---- Exercise inputs

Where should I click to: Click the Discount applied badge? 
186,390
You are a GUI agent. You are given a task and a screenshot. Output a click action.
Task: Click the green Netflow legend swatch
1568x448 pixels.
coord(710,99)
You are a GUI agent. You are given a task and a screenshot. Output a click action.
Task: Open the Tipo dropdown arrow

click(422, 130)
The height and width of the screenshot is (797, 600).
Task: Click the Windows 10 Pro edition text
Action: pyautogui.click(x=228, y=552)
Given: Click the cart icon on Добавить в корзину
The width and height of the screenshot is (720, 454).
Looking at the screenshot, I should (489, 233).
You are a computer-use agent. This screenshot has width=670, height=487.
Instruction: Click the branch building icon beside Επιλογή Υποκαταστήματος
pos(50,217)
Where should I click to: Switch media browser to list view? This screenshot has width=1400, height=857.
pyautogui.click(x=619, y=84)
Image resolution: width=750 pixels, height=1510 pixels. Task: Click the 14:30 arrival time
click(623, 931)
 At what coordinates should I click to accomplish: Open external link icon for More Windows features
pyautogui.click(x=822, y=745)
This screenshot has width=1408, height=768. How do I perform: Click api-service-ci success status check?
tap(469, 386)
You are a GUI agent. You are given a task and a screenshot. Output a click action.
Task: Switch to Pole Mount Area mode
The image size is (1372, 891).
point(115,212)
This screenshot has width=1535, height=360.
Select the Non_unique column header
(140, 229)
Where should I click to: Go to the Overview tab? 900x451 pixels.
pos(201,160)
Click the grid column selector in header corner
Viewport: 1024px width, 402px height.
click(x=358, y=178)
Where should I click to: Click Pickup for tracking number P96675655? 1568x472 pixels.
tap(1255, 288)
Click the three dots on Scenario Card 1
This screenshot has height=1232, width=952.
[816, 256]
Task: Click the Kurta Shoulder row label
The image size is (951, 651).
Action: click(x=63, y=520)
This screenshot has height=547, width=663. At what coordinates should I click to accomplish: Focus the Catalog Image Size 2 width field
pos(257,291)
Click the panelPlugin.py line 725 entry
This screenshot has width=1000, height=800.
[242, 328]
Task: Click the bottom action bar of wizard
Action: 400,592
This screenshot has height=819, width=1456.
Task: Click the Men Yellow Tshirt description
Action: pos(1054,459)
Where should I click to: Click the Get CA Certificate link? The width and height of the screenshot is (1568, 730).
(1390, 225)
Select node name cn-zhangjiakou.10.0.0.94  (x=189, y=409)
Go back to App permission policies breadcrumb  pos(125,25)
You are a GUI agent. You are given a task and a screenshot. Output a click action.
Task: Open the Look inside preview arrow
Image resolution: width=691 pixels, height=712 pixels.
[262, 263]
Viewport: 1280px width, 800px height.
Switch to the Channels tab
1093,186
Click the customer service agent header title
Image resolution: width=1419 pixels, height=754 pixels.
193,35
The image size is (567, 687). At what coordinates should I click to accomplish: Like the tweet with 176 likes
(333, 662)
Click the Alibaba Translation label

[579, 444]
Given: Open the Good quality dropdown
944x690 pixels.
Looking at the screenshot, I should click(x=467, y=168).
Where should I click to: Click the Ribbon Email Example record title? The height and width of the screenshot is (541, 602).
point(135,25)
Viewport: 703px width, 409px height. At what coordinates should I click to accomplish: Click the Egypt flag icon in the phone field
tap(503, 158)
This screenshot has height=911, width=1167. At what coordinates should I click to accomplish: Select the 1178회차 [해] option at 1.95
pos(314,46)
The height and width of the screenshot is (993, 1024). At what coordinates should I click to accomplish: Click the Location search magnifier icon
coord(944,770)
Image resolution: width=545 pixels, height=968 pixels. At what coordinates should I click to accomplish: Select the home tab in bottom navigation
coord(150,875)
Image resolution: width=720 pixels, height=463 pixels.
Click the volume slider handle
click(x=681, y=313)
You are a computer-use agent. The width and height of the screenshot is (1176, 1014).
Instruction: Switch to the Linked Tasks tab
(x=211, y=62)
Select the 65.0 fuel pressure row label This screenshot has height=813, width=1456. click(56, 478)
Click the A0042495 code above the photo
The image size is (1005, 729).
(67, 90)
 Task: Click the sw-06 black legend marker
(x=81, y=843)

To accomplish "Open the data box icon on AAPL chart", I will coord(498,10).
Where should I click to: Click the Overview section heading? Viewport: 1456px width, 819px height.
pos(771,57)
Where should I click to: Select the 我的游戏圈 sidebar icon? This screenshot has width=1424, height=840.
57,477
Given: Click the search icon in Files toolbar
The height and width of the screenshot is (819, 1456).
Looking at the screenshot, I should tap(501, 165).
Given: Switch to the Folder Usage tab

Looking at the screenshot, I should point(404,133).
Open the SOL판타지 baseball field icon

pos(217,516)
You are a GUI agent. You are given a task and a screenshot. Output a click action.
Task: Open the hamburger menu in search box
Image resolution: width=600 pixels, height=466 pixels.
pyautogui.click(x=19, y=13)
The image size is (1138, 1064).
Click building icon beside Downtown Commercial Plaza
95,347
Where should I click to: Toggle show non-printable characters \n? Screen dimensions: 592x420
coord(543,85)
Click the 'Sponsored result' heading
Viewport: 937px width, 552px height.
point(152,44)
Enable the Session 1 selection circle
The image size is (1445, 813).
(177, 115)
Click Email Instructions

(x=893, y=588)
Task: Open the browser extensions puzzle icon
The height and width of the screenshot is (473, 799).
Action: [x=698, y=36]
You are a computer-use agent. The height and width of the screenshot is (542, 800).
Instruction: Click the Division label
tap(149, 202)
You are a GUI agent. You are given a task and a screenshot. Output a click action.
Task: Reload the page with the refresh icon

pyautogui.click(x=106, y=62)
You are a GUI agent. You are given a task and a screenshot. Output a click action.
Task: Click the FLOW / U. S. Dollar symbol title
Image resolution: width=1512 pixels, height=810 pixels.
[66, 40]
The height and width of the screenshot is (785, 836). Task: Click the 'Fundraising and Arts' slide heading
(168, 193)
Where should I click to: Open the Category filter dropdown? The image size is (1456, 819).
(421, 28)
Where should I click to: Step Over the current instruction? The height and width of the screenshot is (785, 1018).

--------

Problem to work on |
Copy out every line above without changing anything.

Solution to the problem |
Where should I click to: Click the Discount applied badge? 
186,390
You are a GUI agent. You are given a task and a screenshot. Output a click action.
Task: Click the green Netflow legend swatch
1568x448 pixels.
coord(710,99)
You are a GUI agent. You are given a task and a screenshot. Output a click action.
Task: Open the Tipo dropdown arrow

click(422, 130)
The height and width of the screenshot is (797, 600).
Task: Click the Windows 10 Pro edition text
Action: pyautogui.click(x=228, y=552)
Given: Click the cart icon on Добавить в корзину
The width and height of the screenshot is (720, 454).
Looking at the screenshot, I should (489, 233).
You are a computer-use agent. This screenshot has width=670, height=487.
Instruction: Click the branch building icon beside Επιλογή Υποκαταστήματος
pos(50,217)
Where should I click to: Switch media browser to list view? This screenshot has width=1400, height=857.
pyautogui.click(x=619, y=84)
Image resolution: width=750 pixels, height=1510 pixels. Task: Click the 14:30 arrival time
click(623, 931)
 At what coordinates should I click to accomplish: Open external link icon for More Windows features
pyautogui.click(x=822, y=745)
This screenshot has width=1408, height=768. How do I perform: Click api-service-ci success status check?
tap(469, 386)
You are a GUI agent. You are given a task and a screenshot. Output a click action.
Task: Switch to Pole Mount Area mode
The image size is (1372, 891).
point(115,212)
This screenshot has width=1535, height=360.
Select the Non_unique column header
(140, 229)
Where should I click to: Go to the Overview tab? 900x451 pixels.
pos(201,160)
Click the grid column selector in header corner
Viewport: 1024px width, 402px height.
click(x=358, y=178)
Where should I click to: Click Pickup for tracking number P96675655? 1568x472 pixels.
tap(1255, 288)
Click the three dots on Scenario Card 1
This screenshot has height=1232, width=952.
[816, 256]
Task: Click the Kurta Shoulder row label
The image size is (951, 651).
Action: click(x=63, y=520)
This screenshot has height=547, width=663. At what coordinates should I click to accomplish: Focus the Catalog Image Size 2 width field
pos(257,291)
Click the panelPlugin.py line 725 entry
This screenshot has width=1000, height=800.
[242, 328]
Task: Click the bottom action bar of wizard
Action: 400,592
This screenshot has height=819, width=1456.
Task: Click the Men Yellow Tshirt description
Action: pos(1054,459)
Where should I click to: Click the Get CA Certificate link? The width and height of the screenshot is (1568, 730).
(1390, 225)
Select node name cn-zhangjiakou.10.0.0.94  (x=189, y=409)
Go back to App permission policies breadcrumb  pos(125,25)
You are a GUI agent. You are given a task and a screenshot. Output a click action.
Task: Open the Look inside preview arrow
Image resolution: width=691 pixels, height=712 pixels.
[262, 263]
Viewport: 1280px width, 800px height.
Switch to the Channels tab
1093,186
Click the customer service agent header title
Image resolution: width=1419 pixels, height=754 pixels.
193,35
The image size is (567, 687). At what coordinates should I click to accomplish: Like the tweet with 176 likes
(333, 662)
Click the Alibaba Translation label

[579, 444]
Given: Open the Good quality dropdown
944x690 pixels.
Looking at the screenshot, I should click(x=467, y=168).
Where should I click to: Click the Ribbon Email Example record title? The height and width of the screenshot is (541, 602).
point(135,25)
Viewport: 703px width, 409px height. At what coordinates should I click to accomplish: Click the Egypt flag icon in the phone field
tap(503, 158)
This screenshot has height=911, width=1167. At what coordinates should I click to accomplish: Select the 1178회차 [해] option at 1.95
pos(314,46)
The height and width of the screenshot is (993, 1024). At what coordinates should I click to accomplish: Click the Location search magnifier icon
coord(944,770)
Image resolution: width=545 pixels, height=968 pixels. At what coordinates should I click to accomplish: Select the home tab in bottom navigation
coord(150,875)
Image resolution: width=720 pixels, height=463 pixels.
Click the volume slider handle
click(x=681, y=313)
You are a computer-use agent. The width and height of the screenshot is (1176, 1014).
Instruction: Switch to the Linked Tasks tab
(x=211, y=62)
Select the 65.0 fuel pressure row label This screenshot has height=813, width=1456. click(56, 478)
Click the A0042495 code above the photo
The image size is (1005, 729).
(67, 90)
 Task: Click the sw-06 black legend marker
(x=81, y=843)

To accomplish "Open the data box icon on AAPL chart", I will coord(498,10).
Where should I click to: Click the Overview section heading? Viewport: 1456px width, 819px height.
pos(771,57)
Where should I click to: Select the 我的游戏圈 sidebar icon? This screenshot has width=1424, height=840.
57,477
Given: Click the search icon in Files toolbar
The height and width of the screenshot is (819, 1456).
Looking at the screenshot, I should tap(501, 165).
Given: Switch to the Folder Usage tab

Looking at the screenshot, I should point(404,133).
Open the SOL판타지 baseball field icon

pos(217,516)
You are a GUI agent. You are given a task and a screenshot. Output a click action.
Task: Open the hamburger menu in search box
Image resolution: width=600 pixels, height=466 pixels.
pyautogui.click(x=19, y=13)
The image size is (1138, 1064).
Click building icon beside Downtown Commercial Plaza
95,347
Where should I click to: Toggle show non-printable characters \n? Screen dimensions: 592x420
coord(543,85)
Click the 'Sponsored result' heading
Viewport: 937px width, 552px height.
point(152,44)
Enable the Session 1 selection circle
The image size is (1445, 813).
(177, 115)
Click Email Instructions

(x=893, y=588)
Task: Open the browser extensions puzzle icon
The height and width of the screenshot is (473, 799).
Action: [x=698, y=36]
You are a computer-use agent. The height and width of the screenshot is (542, 800).
Instruction: Click the Division label
tap(149, 202)
You are a GUI agent. You are given a task and a screenshot. Output a click action.
Task: Reload the page with the refresh icon

pyautogui.click(x=106, y=62)
You are a GUI agent. You are given a task and a screenshot. Output a click action.
Task: Click the FLOW / U. S. Dollar symbol title
Image resolution: width=1512 pixels, height=810 pixels.
[66, 40]
The height and width of the screenshot is (785, 836). Task: Click the 'Fundraising and Arts' slide heading
(168, 193)
Where should I click to: Open the Category filter dropdown? The image size is (1456, 819).
(421, 28)
Where should I click to: Step Over the current instruction? The height and width of the screenshot is (785, 1018).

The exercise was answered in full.